Consigne A:
Extrais des enregistrements, sans aucune modification, les lignes allant de celle qui contient « Find the location of a particular element. The » jusqu'à celle qui contient « The image size is (706, 1247). », ces deux lignes comprises.

Texte fourni:
═══

13      En troisième lieu, en ce qui concerne le bien-fondé de l’exception d’irrecevabilité soulevée par le Conseil, le Tribunal a estimé que le requérant ne satisfaisait à aucune des conditions prévues pour avoir qualité pour agir, au sens de l’article 263, quatrième alinéa, TFUE.

14      En particulier, le Tribunal a relevé, au point 24 de l’ordonnance attaquée, que, aux fins de l’appréciation de la qualité pour agir du requérant, il y avait lieu de prendre en compte non seulement la décision litigieuse, mais également la nature et le contenu de l’accord litigieux.

15      Dans ce contexte, le Tribunal a constaté, premièrement, au point 25 de l’ordonnance attaquée, que le requérant n’était destinataire ni de la décision litigieuse ni de l’accord litigieux et que, par conséquent, il ne disposait pas d’un droit de recours sur le fondement de l’article 263, quatrième alinéa, premier membre de phrase, TFUE.

16      Deuxièmement, s’agissant de la qualité pour agir du requérant au regard de l’article 263, quatrième alinéa, deuxième membre de phrase, TFUE, notamment de la condition selon laquelle le requérant doit être concerné individuellement, le Tribunal a constaté, d’une part, au point 35 de l’ordonnance attaquée, que les actes litigieux étaient des actes de portée générale et, à ce titre, concernaient le requérant en raison de sa qualité objective de ressortissant du Royaume-Uni. D’autre part, il a considéré, au point 36 de l’ordonnance attaquée, que les circonstances invoquées par le requérant, tirées des intérêts tant familiaux que patrimoniaux dans l’Union, ne permettaient pas de conclure que celui-ci était atteint par la décision litigieuse en raison de certaines qualités qui lui sont particulières ou d’une situation de fait qui le caractérise par rapport à toute autre personne et, de ce fait, l’individualise d’une manière analogue à celle dont le serait le destinataire d’une telle décision.

═══

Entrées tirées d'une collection
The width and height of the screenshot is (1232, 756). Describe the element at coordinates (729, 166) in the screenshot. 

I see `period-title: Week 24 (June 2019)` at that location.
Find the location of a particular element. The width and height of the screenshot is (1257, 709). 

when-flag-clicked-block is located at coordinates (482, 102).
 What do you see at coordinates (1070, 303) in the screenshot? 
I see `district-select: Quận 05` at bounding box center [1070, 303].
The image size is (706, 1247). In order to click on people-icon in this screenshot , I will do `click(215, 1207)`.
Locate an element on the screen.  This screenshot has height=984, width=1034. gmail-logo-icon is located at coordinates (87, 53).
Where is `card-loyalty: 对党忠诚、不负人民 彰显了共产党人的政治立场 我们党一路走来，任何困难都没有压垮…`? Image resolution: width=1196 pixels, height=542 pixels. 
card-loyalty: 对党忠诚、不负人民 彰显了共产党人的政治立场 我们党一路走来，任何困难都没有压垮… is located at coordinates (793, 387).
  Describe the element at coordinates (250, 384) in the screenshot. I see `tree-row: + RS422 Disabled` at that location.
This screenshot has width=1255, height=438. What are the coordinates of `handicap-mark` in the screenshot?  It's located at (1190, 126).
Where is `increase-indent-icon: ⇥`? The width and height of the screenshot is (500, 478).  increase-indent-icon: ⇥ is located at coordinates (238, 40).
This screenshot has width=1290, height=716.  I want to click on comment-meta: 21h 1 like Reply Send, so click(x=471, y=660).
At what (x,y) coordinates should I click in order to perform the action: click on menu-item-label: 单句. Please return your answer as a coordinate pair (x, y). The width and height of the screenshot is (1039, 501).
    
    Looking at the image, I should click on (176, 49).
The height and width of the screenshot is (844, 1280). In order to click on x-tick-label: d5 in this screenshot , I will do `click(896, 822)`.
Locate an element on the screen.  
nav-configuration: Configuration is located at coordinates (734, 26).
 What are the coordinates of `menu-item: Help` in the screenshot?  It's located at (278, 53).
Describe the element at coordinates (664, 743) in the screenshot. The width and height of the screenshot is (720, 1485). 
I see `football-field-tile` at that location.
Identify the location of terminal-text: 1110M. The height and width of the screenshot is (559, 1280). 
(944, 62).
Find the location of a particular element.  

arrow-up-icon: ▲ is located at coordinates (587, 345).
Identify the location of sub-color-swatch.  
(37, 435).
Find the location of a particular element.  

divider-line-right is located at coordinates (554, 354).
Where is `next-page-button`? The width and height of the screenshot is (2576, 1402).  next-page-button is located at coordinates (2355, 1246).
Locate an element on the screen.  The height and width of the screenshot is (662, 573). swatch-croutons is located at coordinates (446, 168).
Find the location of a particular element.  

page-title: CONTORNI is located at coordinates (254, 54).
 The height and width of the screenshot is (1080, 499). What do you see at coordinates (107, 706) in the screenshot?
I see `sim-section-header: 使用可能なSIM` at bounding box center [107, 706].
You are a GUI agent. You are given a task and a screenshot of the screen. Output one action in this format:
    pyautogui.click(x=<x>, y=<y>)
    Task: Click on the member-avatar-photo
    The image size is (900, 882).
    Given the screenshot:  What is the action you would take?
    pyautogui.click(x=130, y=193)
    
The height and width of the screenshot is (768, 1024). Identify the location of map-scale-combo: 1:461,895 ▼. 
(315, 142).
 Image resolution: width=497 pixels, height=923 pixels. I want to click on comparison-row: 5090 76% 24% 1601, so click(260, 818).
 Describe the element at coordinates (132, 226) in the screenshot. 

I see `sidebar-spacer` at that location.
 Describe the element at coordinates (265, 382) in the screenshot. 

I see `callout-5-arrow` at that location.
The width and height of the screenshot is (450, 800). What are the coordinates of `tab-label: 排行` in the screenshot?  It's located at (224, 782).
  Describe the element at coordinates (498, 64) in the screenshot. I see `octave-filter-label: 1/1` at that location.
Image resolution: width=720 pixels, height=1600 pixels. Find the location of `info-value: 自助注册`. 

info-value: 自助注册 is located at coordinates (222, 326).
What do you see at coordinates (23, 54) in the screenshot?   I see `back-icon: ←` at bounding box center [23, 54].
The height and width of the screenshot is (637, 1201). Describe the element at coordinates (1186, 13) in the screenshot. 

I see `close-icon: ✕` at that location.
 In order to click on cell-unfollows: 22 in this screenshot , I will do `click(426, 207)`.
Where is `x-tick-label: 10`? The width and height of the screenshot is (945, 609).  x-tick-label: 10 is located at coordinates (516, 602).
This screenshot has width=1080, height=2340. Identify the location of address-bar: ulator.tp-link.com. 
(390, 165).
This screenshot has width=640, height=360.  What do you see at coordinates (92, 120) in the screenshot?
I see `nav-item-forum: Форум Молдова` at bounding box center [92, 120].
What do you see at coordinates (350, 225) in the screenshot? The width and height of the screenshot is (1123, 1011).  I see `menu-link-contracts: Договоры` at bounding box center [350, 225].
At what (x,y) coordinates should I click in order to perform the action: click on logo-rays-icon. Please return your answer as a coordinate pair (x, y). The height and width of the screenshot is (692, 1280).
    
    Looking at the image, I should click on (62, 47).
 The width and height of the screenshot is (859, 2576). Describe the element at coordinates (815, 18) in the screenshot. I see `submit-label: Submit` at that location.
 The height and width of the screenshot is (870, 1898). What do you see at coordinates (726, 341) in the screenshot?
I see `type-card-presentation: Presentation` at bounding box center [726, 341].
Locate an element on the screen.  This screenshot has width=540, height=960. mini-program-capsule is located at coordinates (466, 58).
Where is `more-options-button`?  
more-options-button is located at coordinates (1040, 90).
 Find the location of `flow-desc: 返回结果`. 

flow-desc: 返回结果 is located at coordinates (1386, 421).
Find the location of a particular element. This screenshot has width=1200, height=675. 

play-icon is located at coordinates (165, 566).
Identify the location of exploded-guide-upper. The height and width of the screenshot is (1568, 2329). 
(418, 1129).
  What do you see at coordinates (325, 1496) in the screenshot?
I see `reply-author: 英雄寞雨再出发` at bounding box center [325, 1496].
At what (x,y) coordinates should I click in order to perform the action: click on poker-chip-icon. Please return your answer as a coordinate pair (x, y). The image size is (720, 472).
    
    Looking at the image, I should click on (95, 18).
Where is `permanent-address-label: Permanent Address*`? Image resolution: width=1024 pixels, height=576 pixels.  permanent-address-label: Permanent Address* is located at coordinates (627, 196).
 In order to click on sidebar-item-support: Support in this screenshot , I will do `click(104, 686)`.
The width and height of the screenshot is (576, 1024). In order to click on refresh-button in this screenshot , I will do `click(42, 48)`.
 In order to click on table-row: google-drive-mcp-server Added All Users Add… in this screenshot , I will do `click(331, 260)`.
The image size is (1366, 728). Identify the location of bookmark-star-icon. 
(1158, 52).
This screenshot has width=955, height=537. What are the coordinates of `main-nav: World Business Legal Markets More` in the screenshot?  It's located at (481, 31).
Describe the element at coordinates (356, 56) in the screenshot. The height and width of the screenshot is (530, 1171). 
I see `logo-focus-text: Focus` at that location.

═══

Consigne B:
Poursuis le texte sur la qualité pour agir du requérant devant le Tribunal à partir de l'endroit où il s'arrête.

Réponse attendue A:
Find the location of a particular element. The width and height of the screenshot is (1257, 709). 

when-flag-clicked-block is located at coordinates (482, 102).
 What do you see at coordinates (1070, 303) in the screenshot? 
I see `district-select: Quận 05` at bounding box center [1070, 303].
The image size is (706, 1247). In order to click on people-icon in this screenshot , I will do `click(215, 1207)`.

Réponse attendue B:
17      Troisièmement, s’agissant de la qualité pour agir du requérant au regard de l’article 263, quatrième alinéa, troisième membre de phrase, TFUE, le Tribunal a relevé, aux points 42 et 43 de l’ordonnance attaquée, que la décision litigieuse était un « acte non législatif de portée générale ».

18      Le Tribunal a estimé, aux points 44 et 45 de l’ordonnance attaquée, que la notion d’« acte réglementaire », au sens de l’article 263, quatrième alinéa, troisième membre de phrase, TFUE, devait être interprétée comme ne comprenant pas les décisions approuvant la conclusion d’un accord international, telles que la décision litigieuse.

19      Dans ces conditions, le Tribunal a considéré, au point 53 de l’ordonnance attaquée, que le requérant n’avait pas non plus qualité pour agir au regard de l’article 263, quatrième alinéa, deuxième et troisième membres de phrase, TFUE, que l’exception d’irrecevabilité soulevée par le Conseil devait être accueillie et que, partant, le recours devait être rejeté comme irrecevable.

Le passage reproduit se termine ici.